- TASK OBJECTIVE
Rewrite the items below, replacing "At what coordinates should I click to accomplish" with "Where should I click to do this" wherever it occurs and keeping everything else the same. Omit the pictures from your answer.

- TASK INPUTS
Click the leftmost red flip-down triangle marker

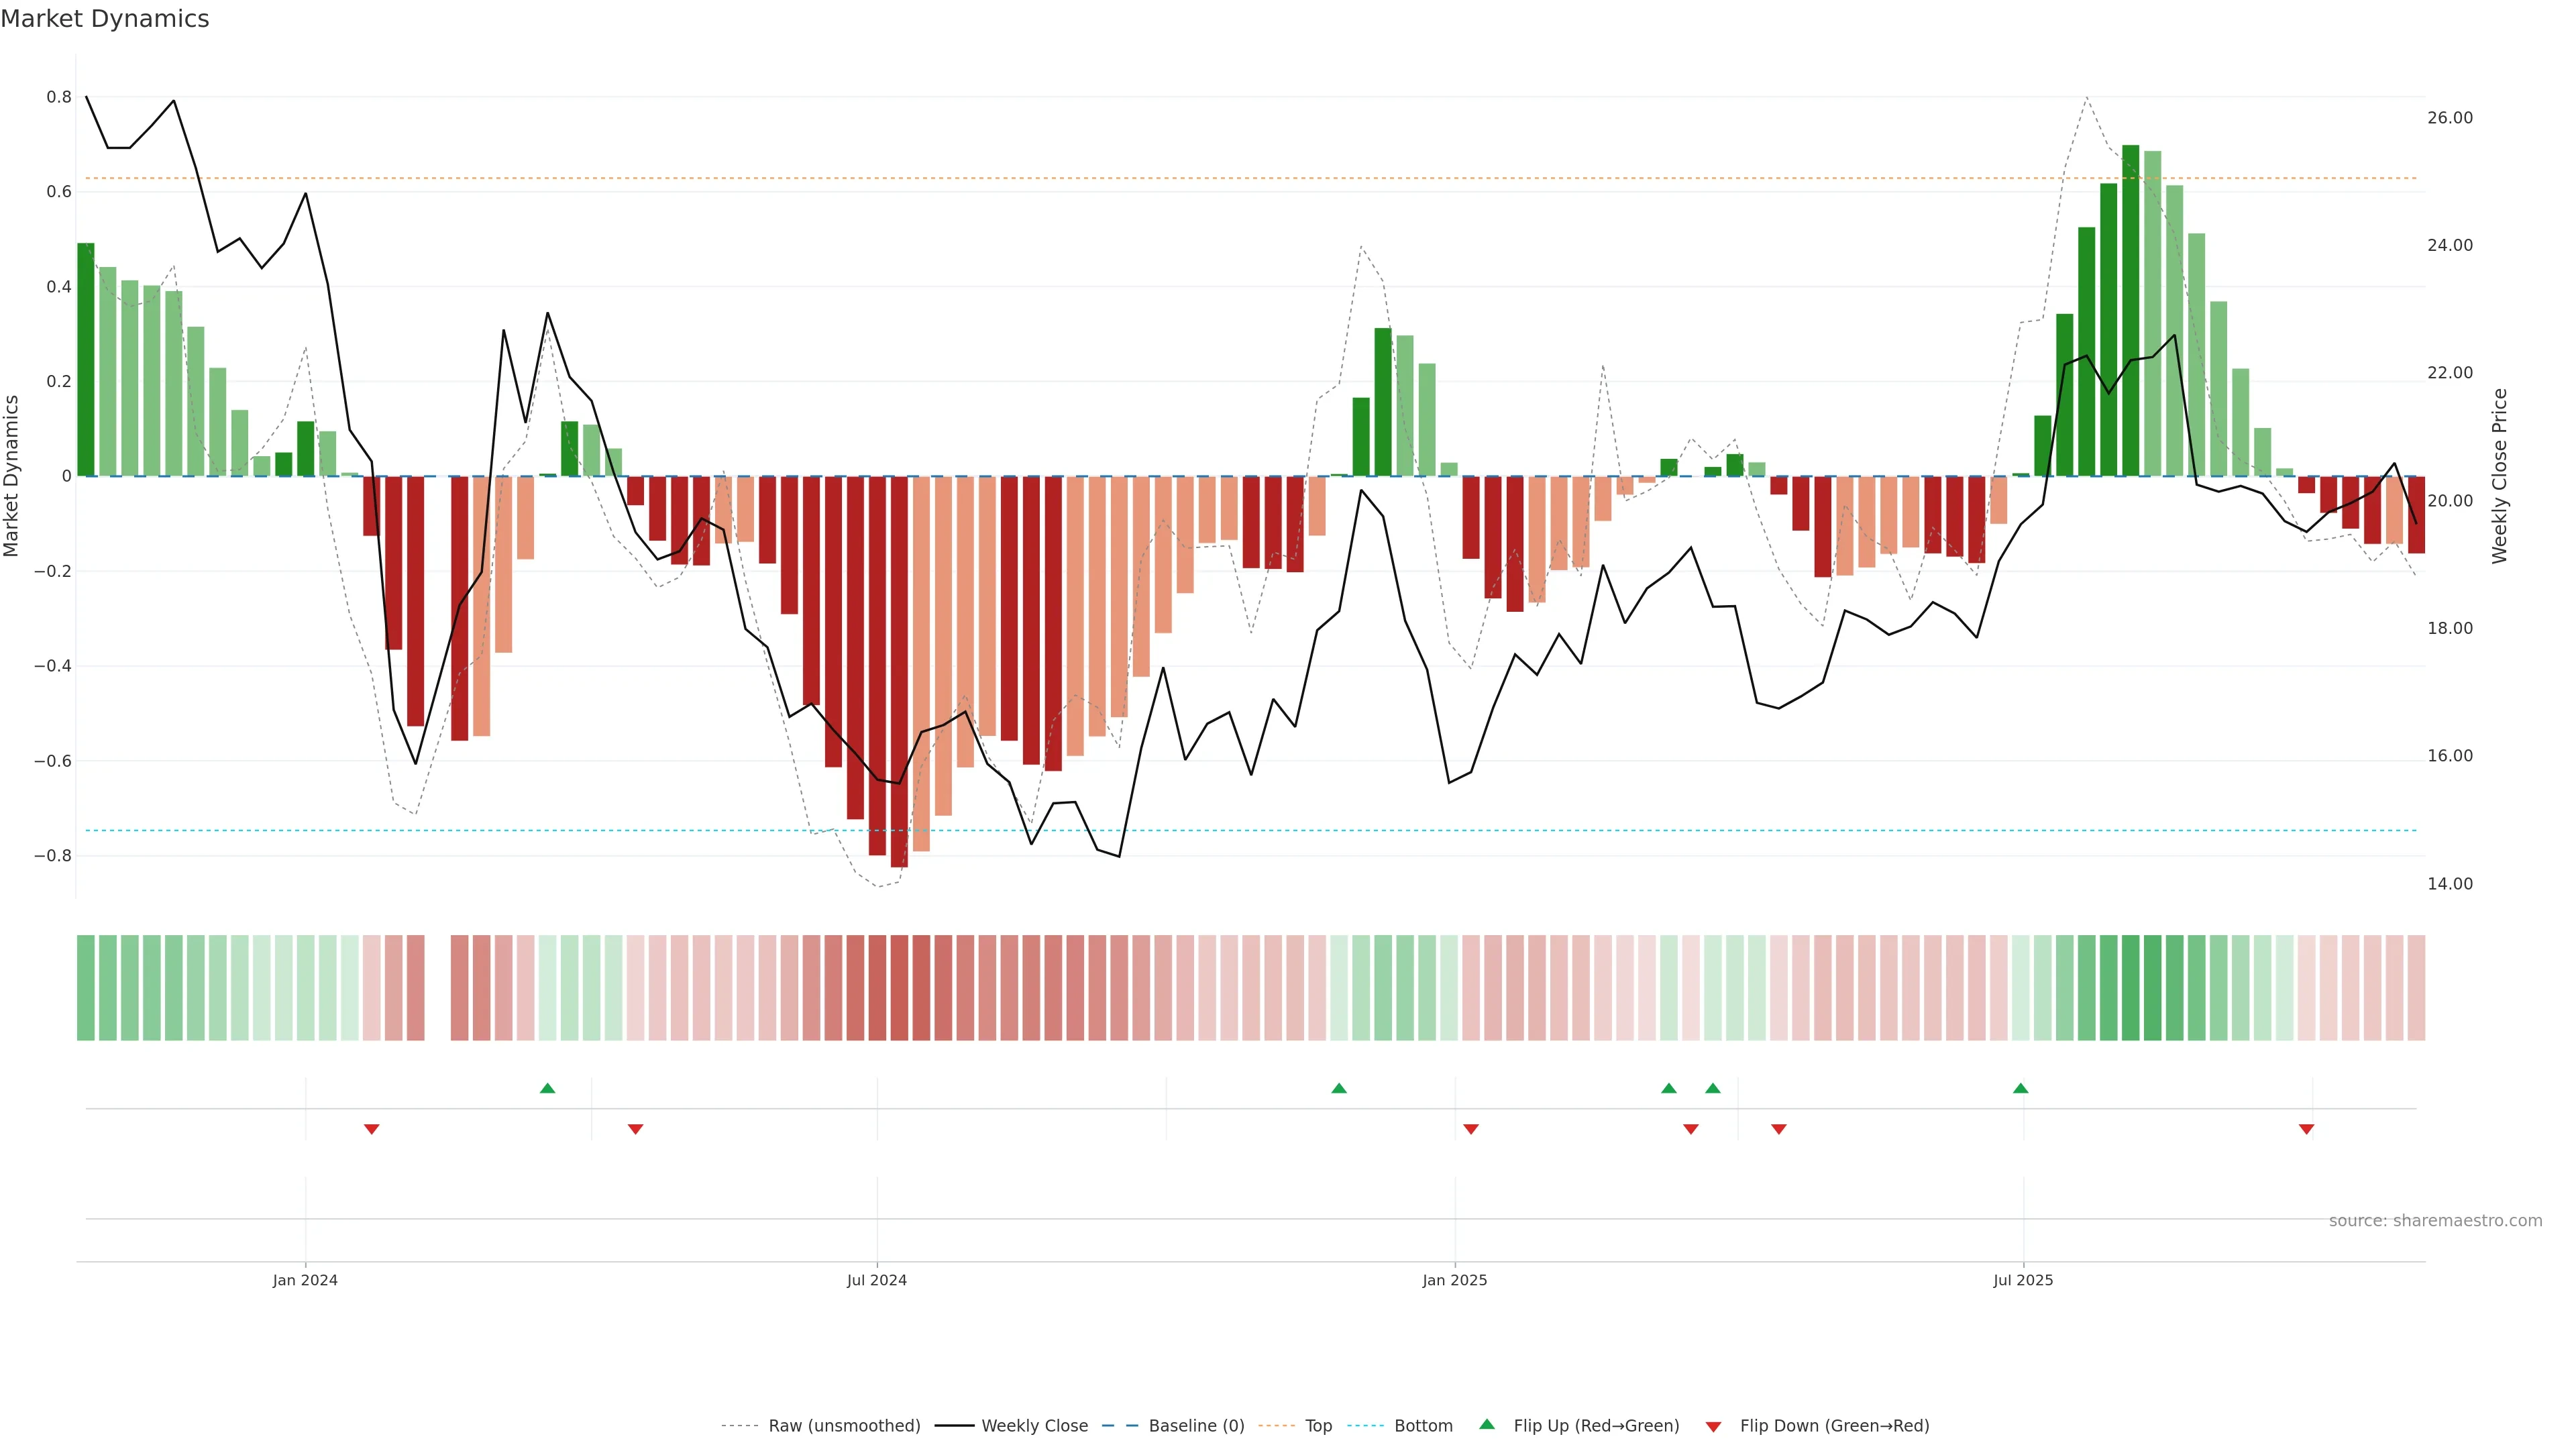pos(371,1129)
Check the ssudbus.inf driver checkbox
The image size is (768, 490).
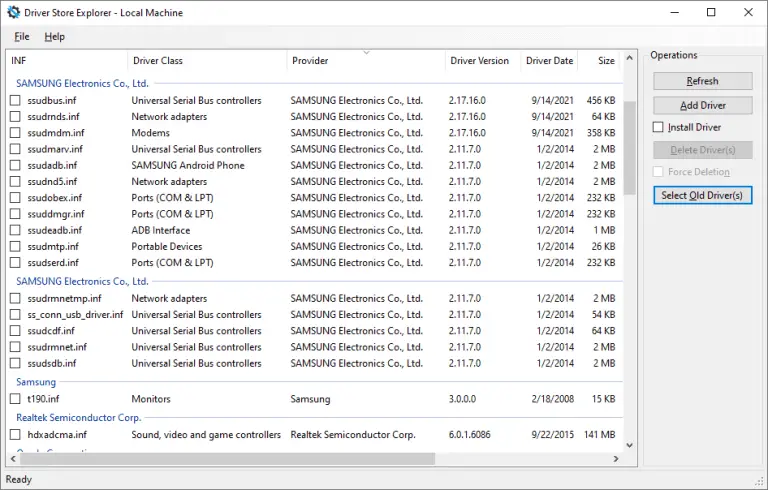point(15,101)
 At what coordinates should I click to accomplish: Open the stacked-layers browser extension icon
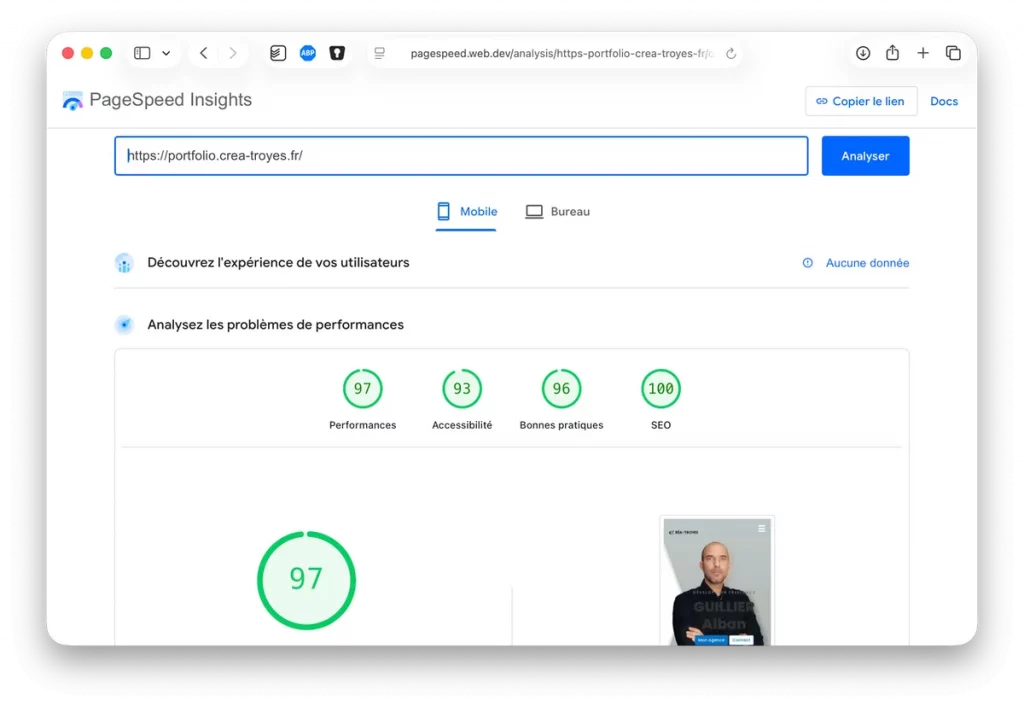277,52
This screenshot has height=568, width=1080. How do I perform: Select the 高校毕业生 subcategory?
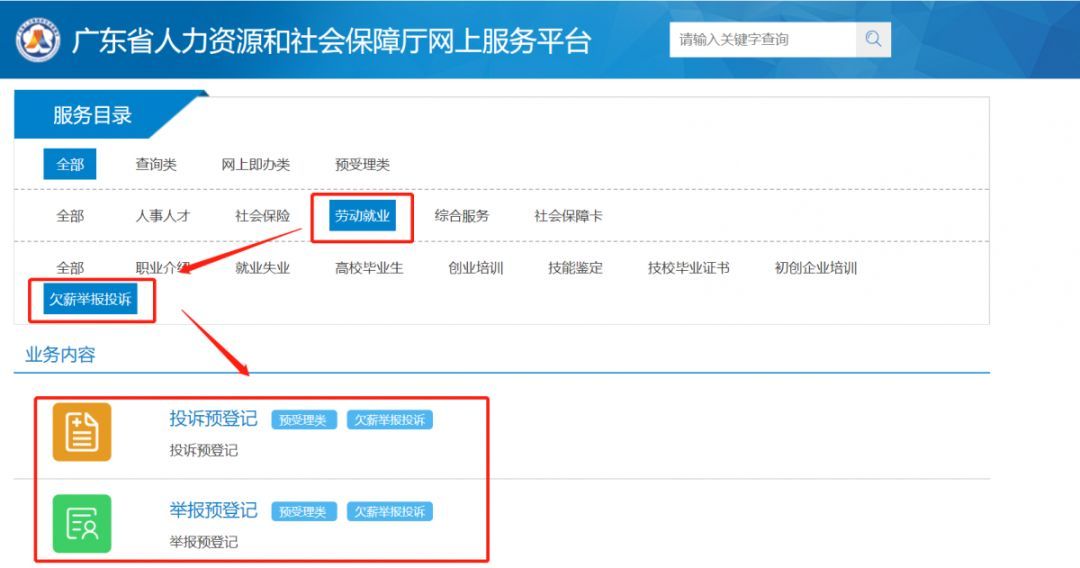pos(369,268)
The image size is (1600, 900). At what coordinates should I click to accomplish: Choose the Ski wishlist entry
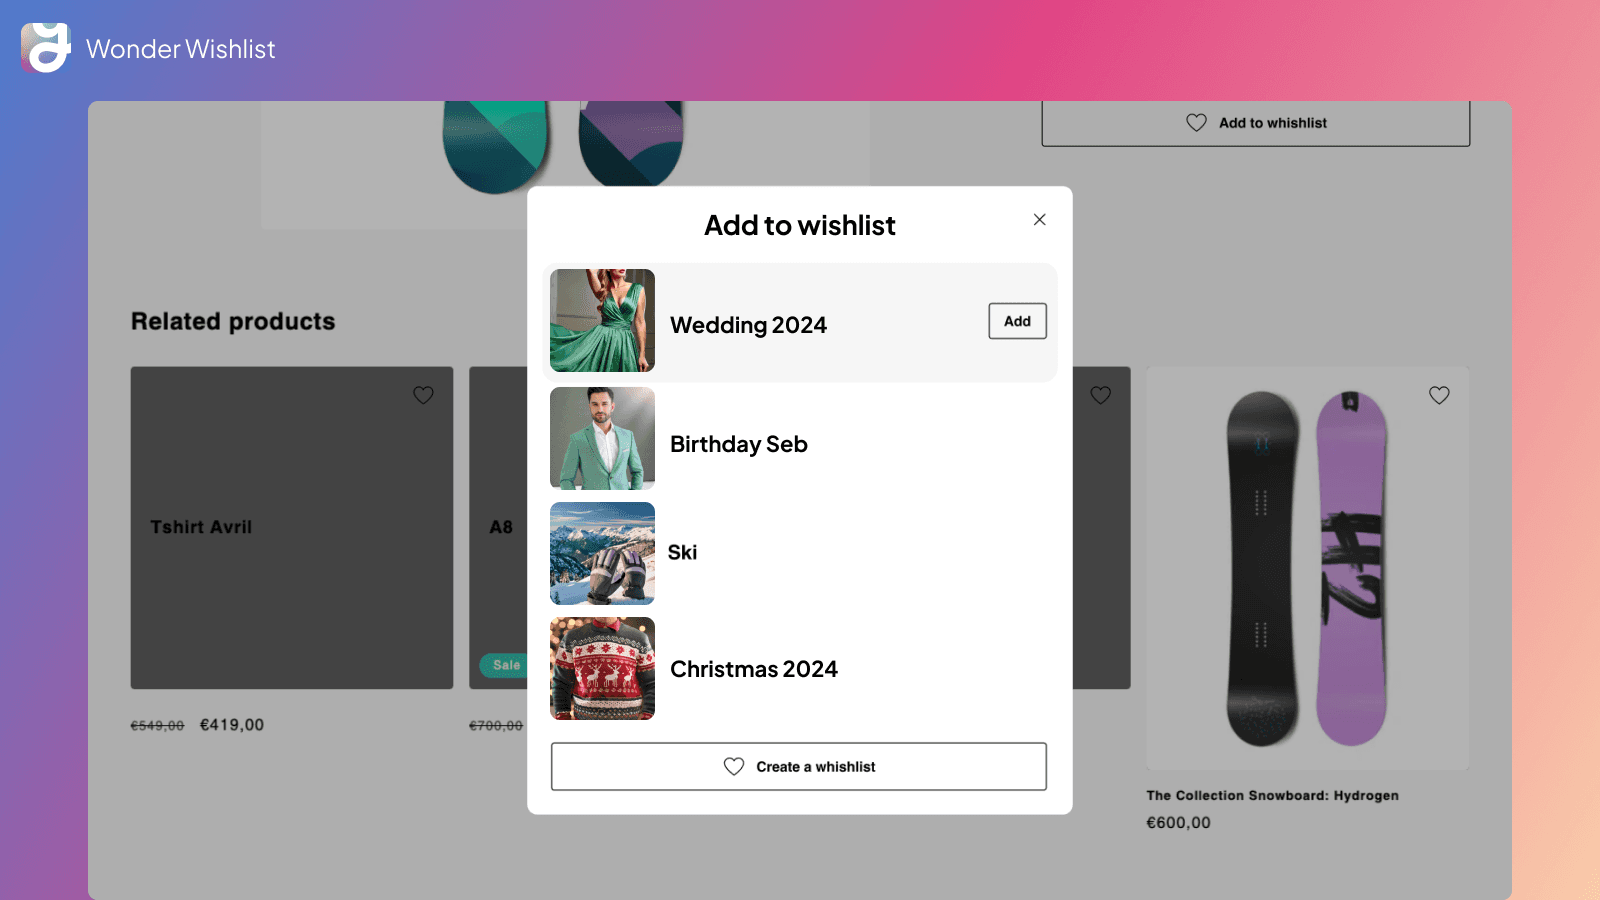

- RESULT OF THIS EXERCISE
Click the leftmost red flip-down triangle marker

pos(371,1129)
Check the ssudbus.inf driver checkbox
The image size is (768, 490).
point(15,101)
 Where should I click to do this: Open the stacked-layers browser extension icon
277,52
This screenshot has height=568, width=1080. How do I perform: Select the 高校毕业生 subcategory?
pos(369,268)
The image size is (1600, 900). Where should I click to do this: Choose the Ski wishlist entry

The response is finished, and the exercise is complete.